USPH Stock Forecast & Price Target
USPH Analyst Ratings
Bulls say
US Physical Therapy Inc. is experiencing robust growth, particularly in its industrial injury prevention business, which has shown exceptional momentum in recent quarters. The company's financial guidance indicates an increase in adjusted EBITDA expectations for FY/25, now projected between $93 million to $97 million, reflecting an approximate 8.6% growth compared to the previous year.
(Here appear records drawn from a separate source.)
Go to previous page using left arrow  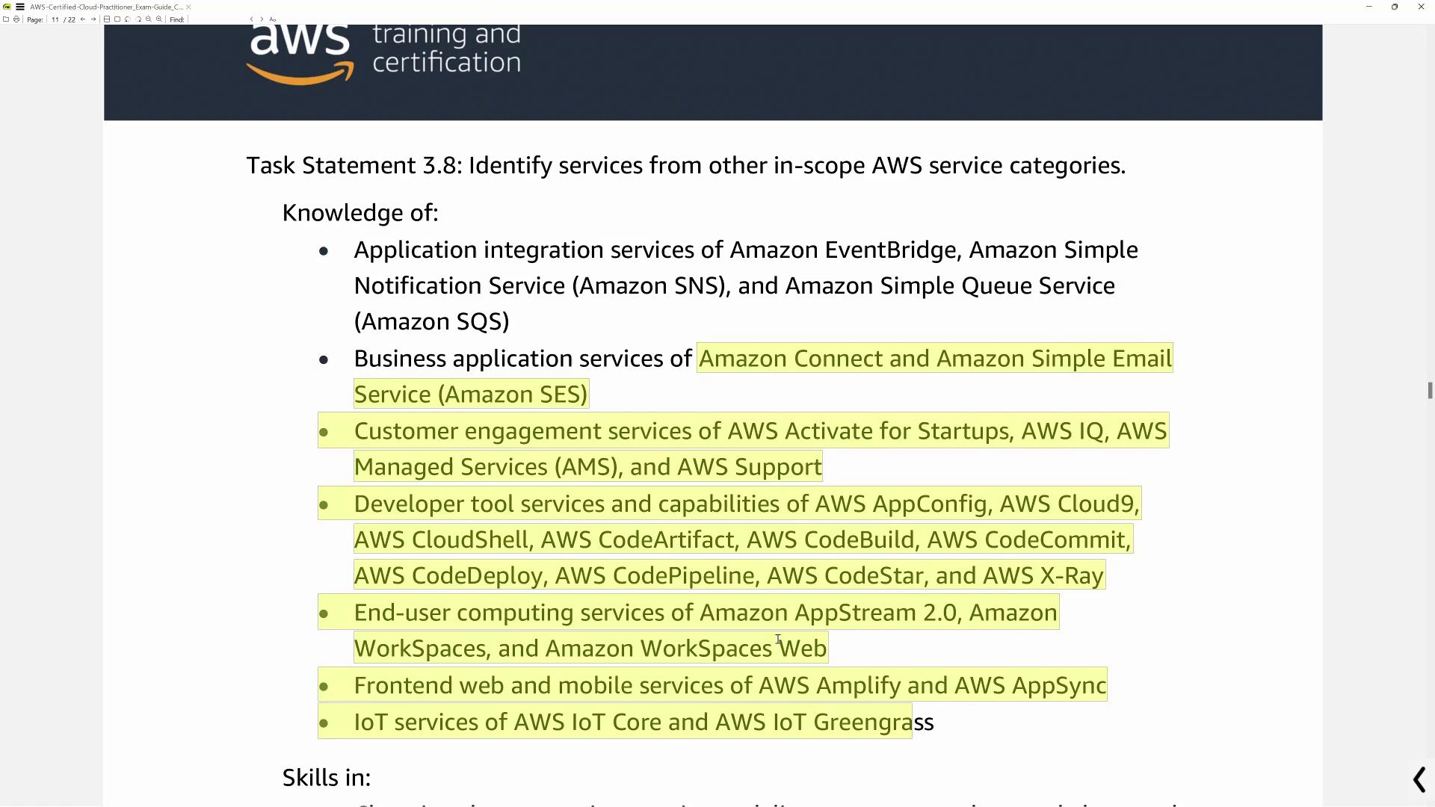(83, 19)
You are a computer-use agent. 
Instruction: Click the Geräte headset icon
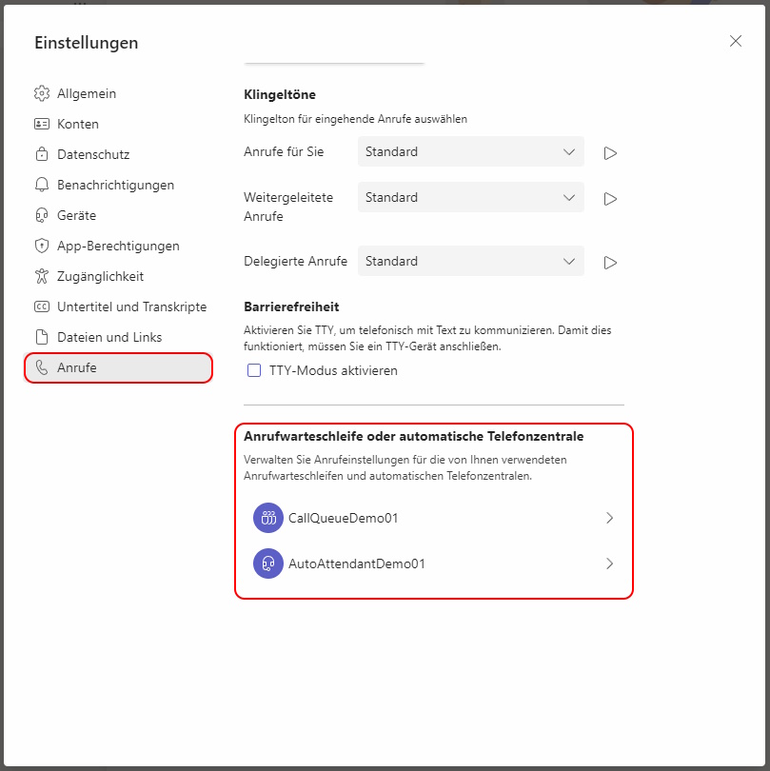pyautogui.click(x=42, y=215)

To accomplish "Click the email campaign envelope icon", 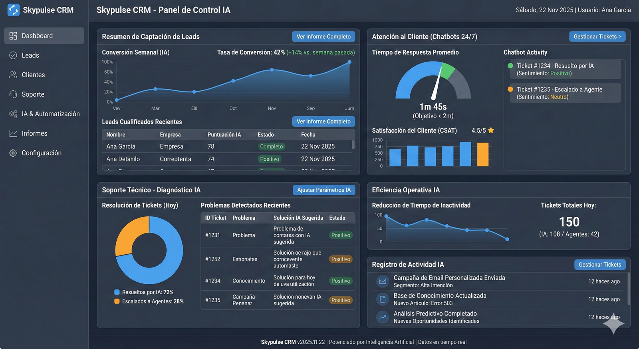I will (x=382, y=281).
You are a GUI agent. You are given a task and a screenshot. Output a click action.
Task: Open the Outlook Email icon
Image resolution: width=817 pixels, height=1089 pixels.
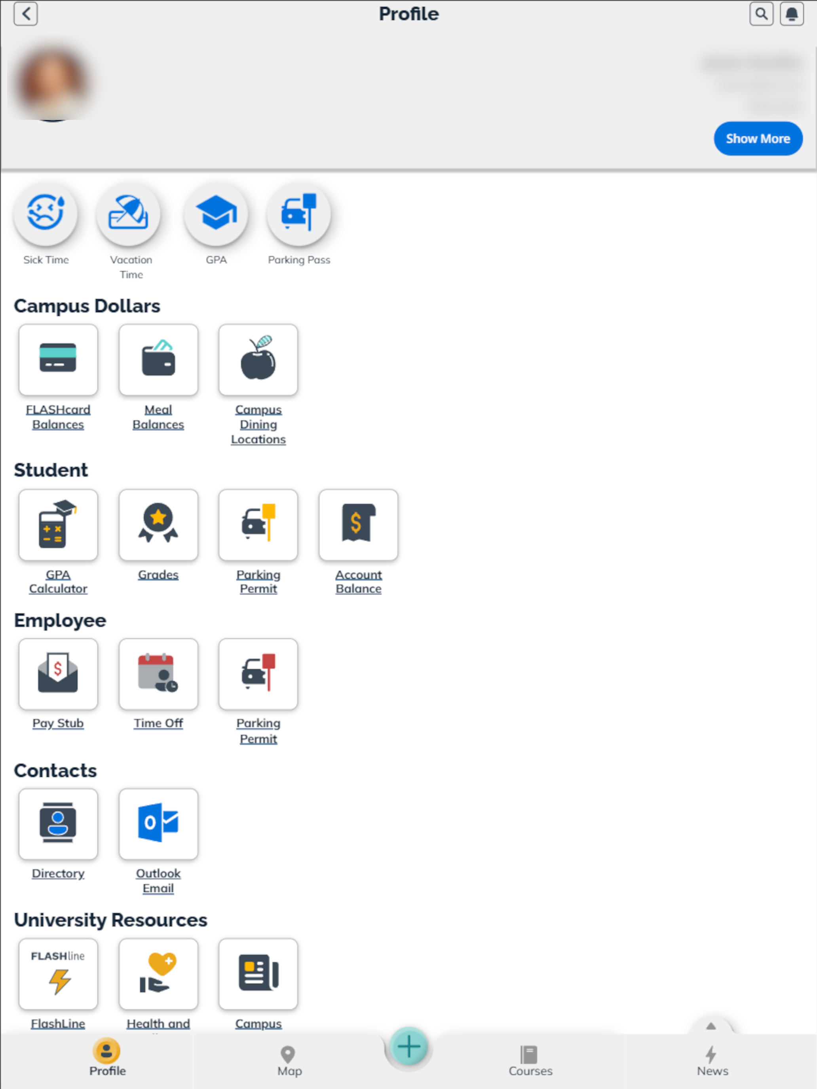158,824
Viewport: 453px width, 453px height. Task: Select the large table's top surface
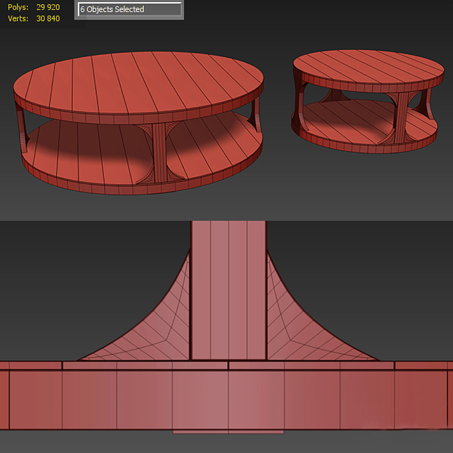click(138, 83)
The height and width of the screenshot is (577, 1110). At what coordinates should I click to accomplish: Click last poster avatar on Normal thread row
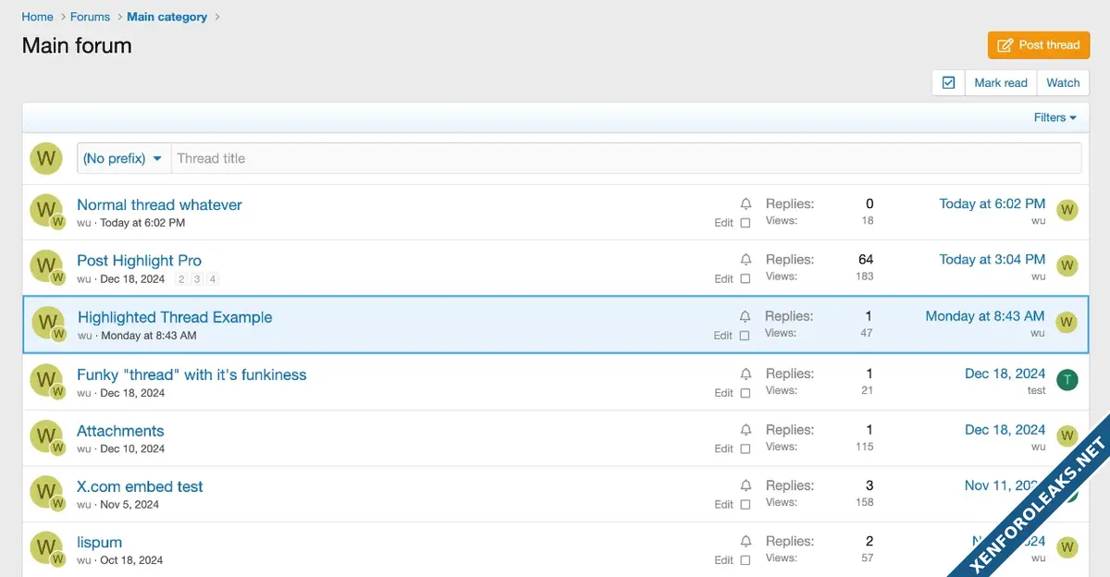click(x=1067, y=210)
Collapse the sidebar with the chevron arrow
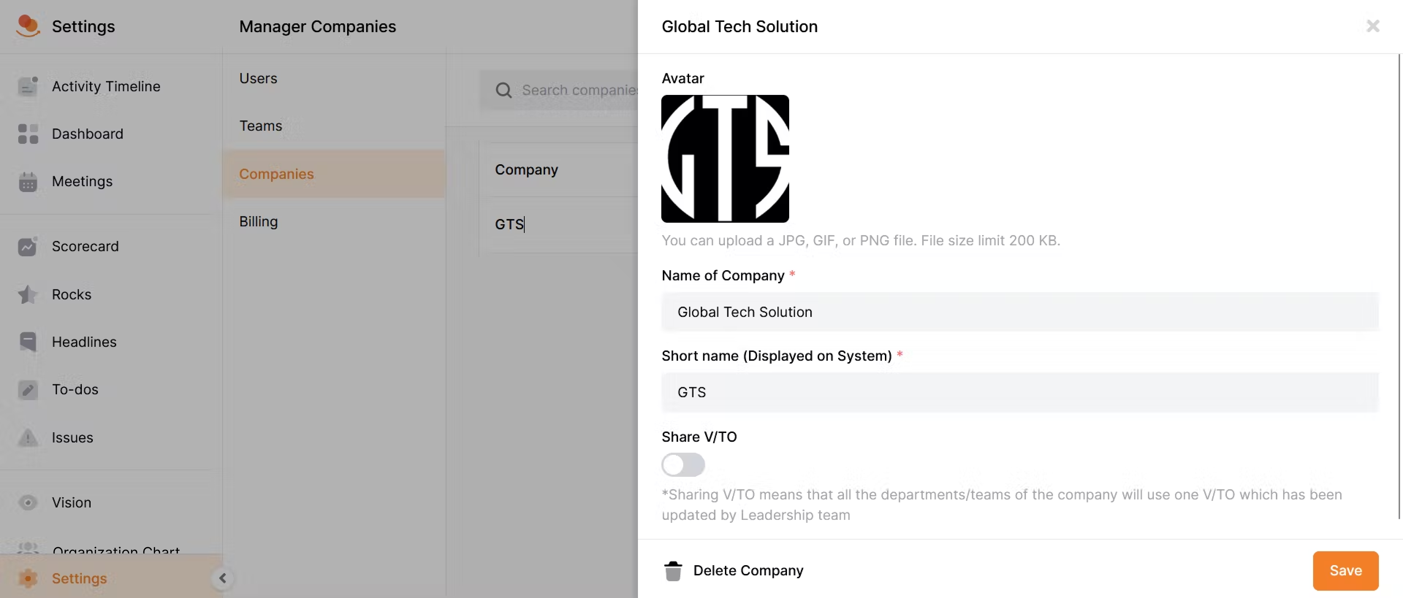Screen dimensions: 1403x598 tap(222, 578)
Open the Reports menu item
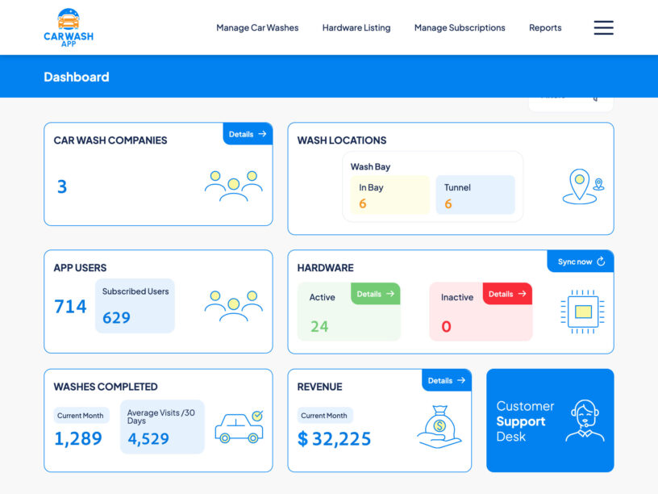 tap(545, 27)
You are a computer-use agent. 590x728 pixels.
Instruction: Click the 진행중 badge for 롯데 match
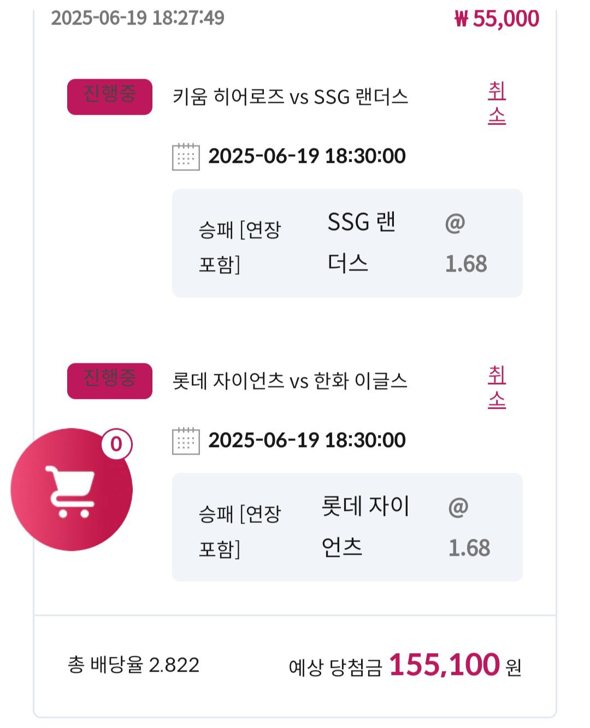coord(110,381)
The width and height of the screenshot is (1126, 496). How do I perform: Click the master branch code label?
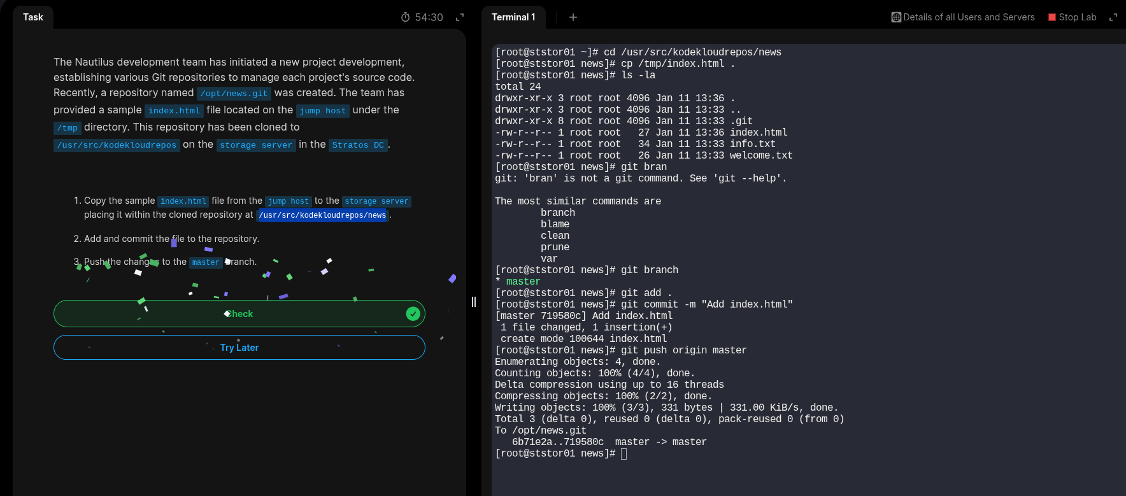click(206, 262)
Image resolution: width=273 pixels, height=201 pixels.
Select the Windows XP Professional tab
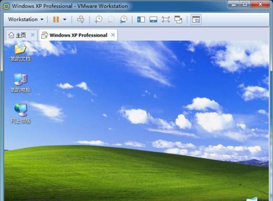point(74,35)
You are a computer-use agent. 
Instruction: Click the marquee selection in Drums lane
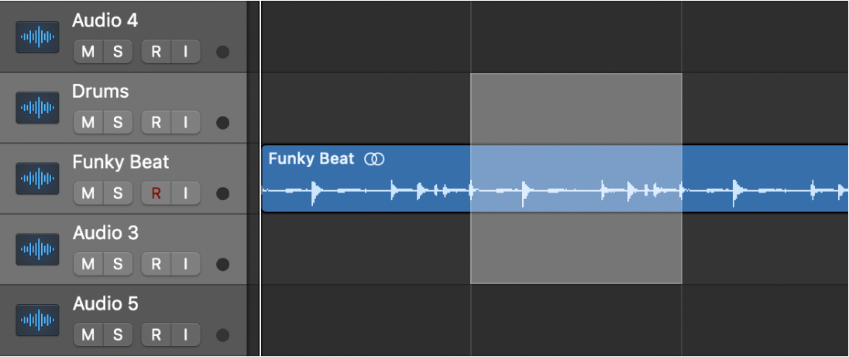pyautogui.click(x=576, y=109)
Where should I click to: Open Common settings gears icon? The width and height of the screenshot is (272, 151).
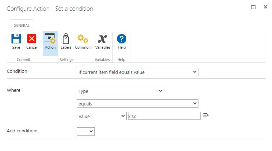point(83,38)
Additionally, the anticipated growth rates of 17.1% and 10.0% in different revenue segments suggest strong operational performance and a positive outlook for the company's financial trajectory.
Bears say
US Physical Therapy Inc. faces ongoing challenges due to its reliance on managed care programs and Medicare, which may affect its pricing power moving forward despite the anticipated absence of pricing headwinds in 2026. The company's revenue generation primarily stems from its Physical therapy operations segment, which is susceptible to fluctuations in reimbursement rates from commercial health insurance and government programs, raising concerns about revenue stability. Additionally, the broader economic climate and potential regulatory changes within the healthcare sector could further impact the company's financial performance and future growth prospects.
This aggregate rating is based on analysts' research of U.S. Physical Therapy and is not a guaranteed prediction by Public.com or investment advice.